→ Data provided:
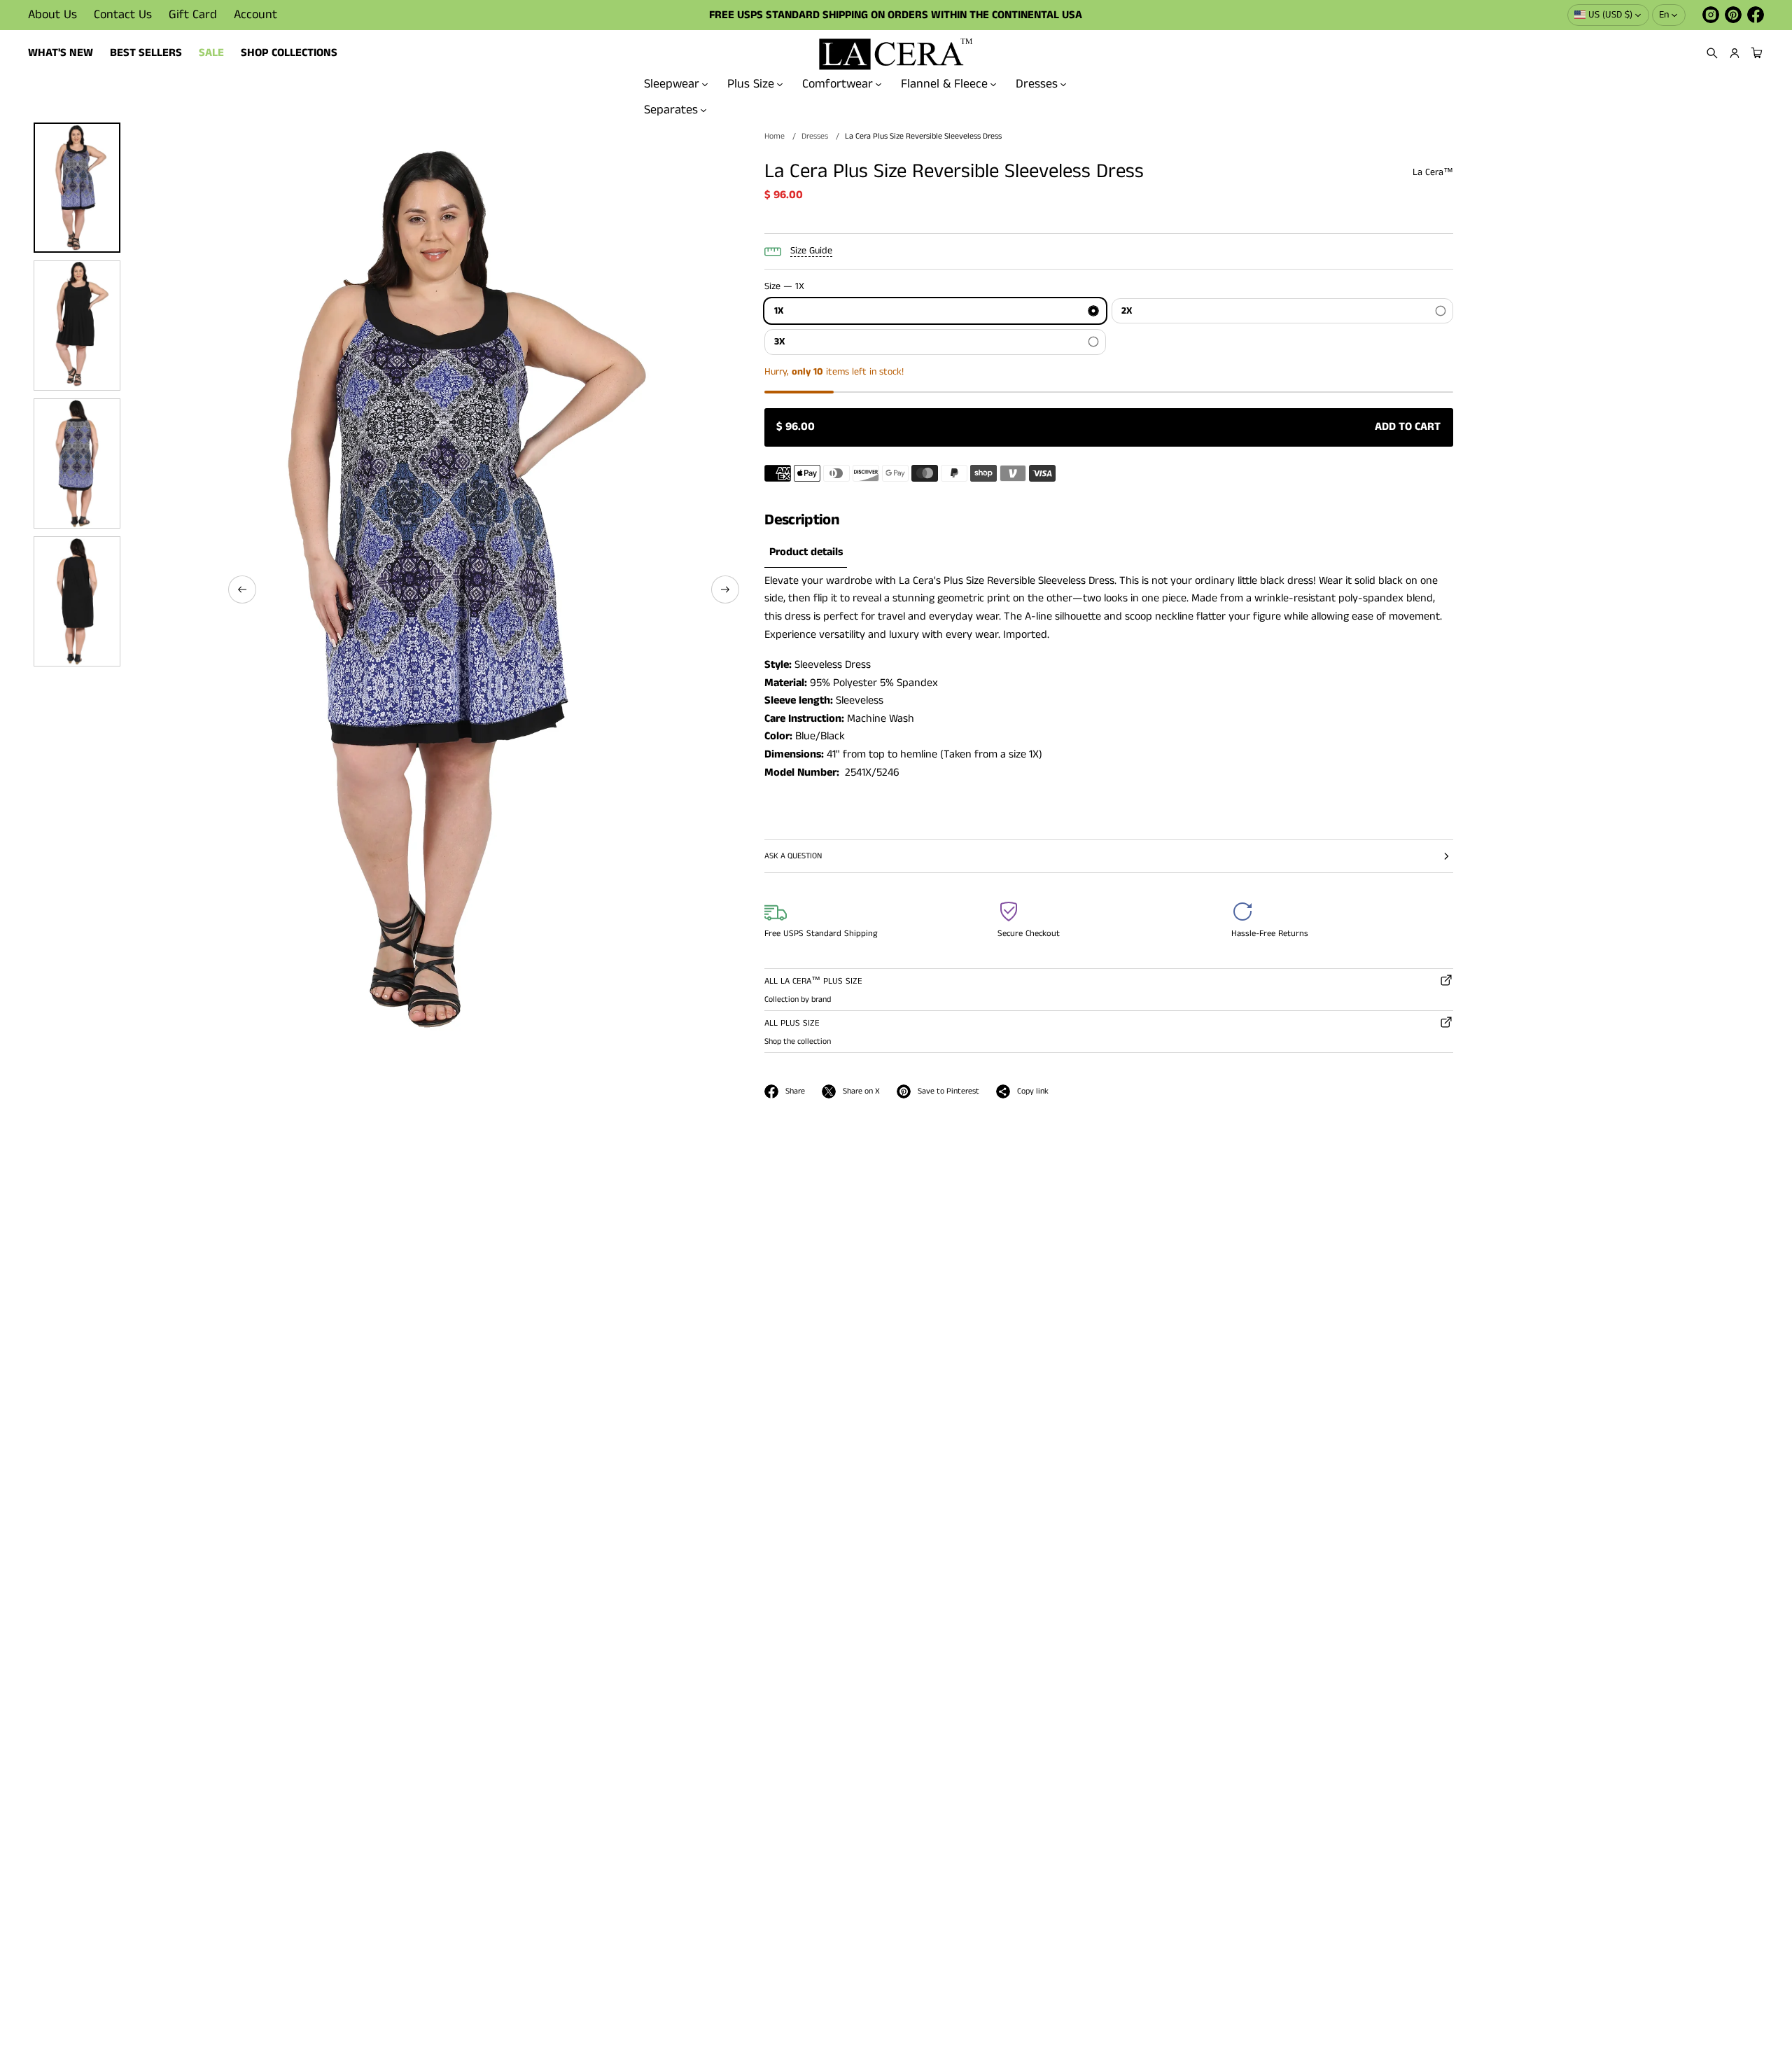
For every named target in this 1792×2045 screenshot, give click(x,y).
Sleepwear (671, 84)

* * *

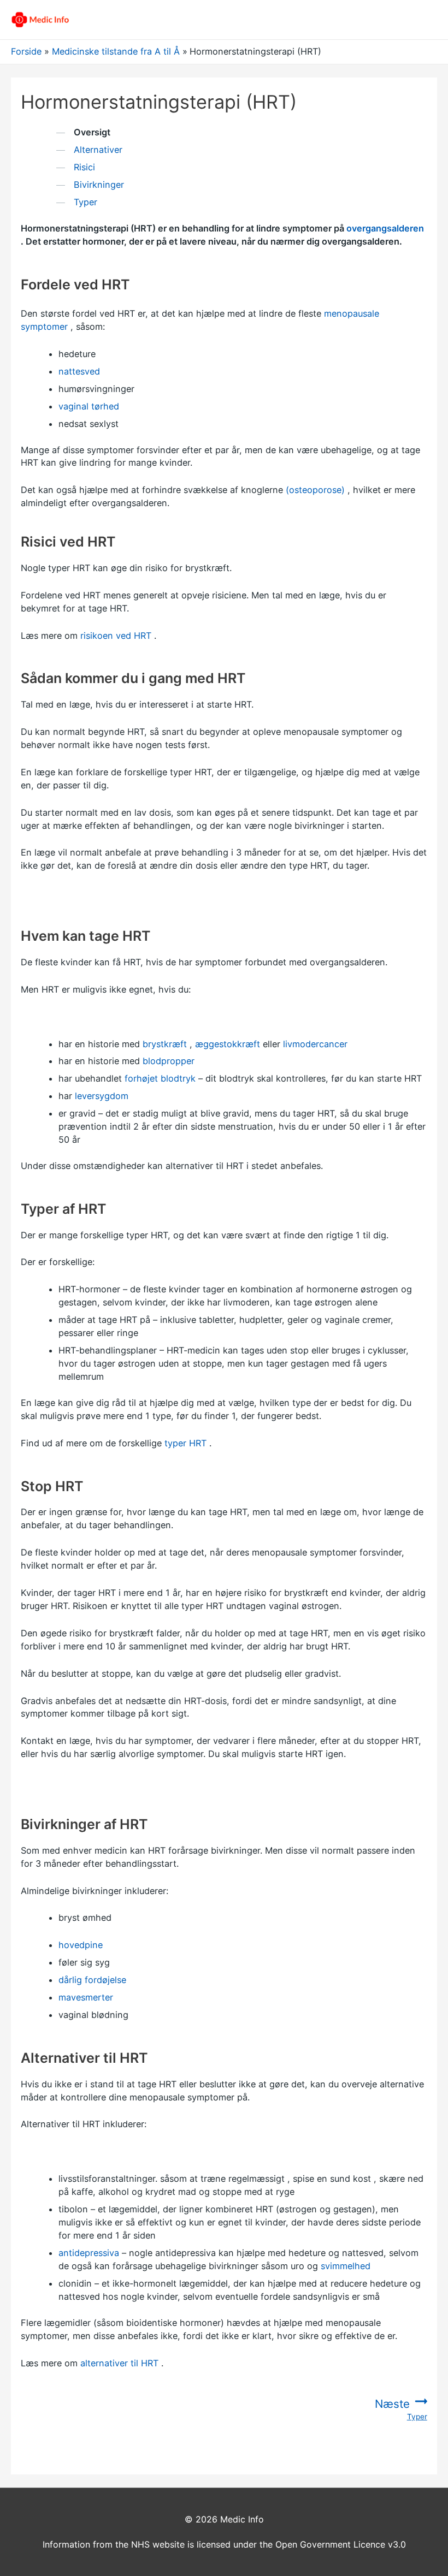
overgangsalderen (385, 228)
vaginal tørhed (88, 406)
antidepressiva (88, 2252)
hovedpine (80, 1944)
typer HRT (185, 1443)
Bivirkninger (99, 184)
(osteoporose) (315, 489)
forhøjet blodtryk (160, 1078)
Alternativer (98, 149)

--

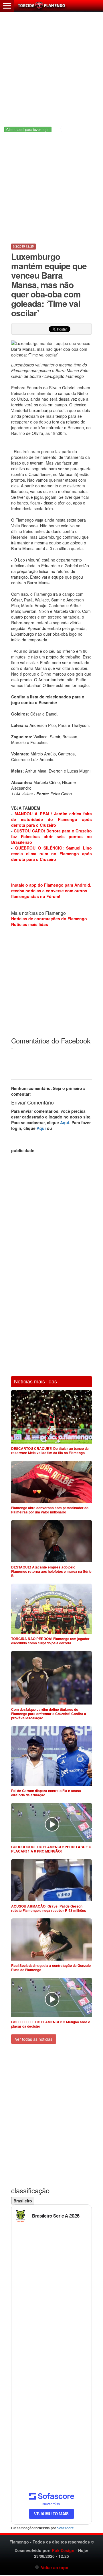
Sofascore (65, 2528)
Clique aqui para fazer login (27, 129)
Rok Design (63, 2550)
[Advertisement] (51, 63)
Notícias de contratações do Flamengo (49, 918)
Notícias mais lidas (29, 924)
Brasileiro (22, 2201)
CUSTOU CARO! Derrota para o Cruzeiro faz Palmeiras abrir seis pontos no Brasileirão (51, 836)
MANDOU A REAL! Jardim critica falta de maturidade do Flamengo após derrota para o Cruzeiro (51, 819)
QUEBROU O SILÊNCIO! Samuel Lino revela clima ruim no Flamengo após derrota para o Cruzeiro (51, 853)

→ Exercise requirements:
Isolate the lines above that contain the word "Cruzeiro" and copy them.

→ Answer to this task:
CUSTOU CARO! Derrota para o Cruzeiro faz Palmeiras abrir seis pontos no Brasileirão (51, 836)
MANDOU A REAL! Jardim critica falta de maturidade do Flamengo após derrota para o Cruzeiro (51, 819)
QUEBROU O SILÊNCIO! Samuel Lino revela clima ruim no Flamengo após derrota para o Cruzeiro (51, 853)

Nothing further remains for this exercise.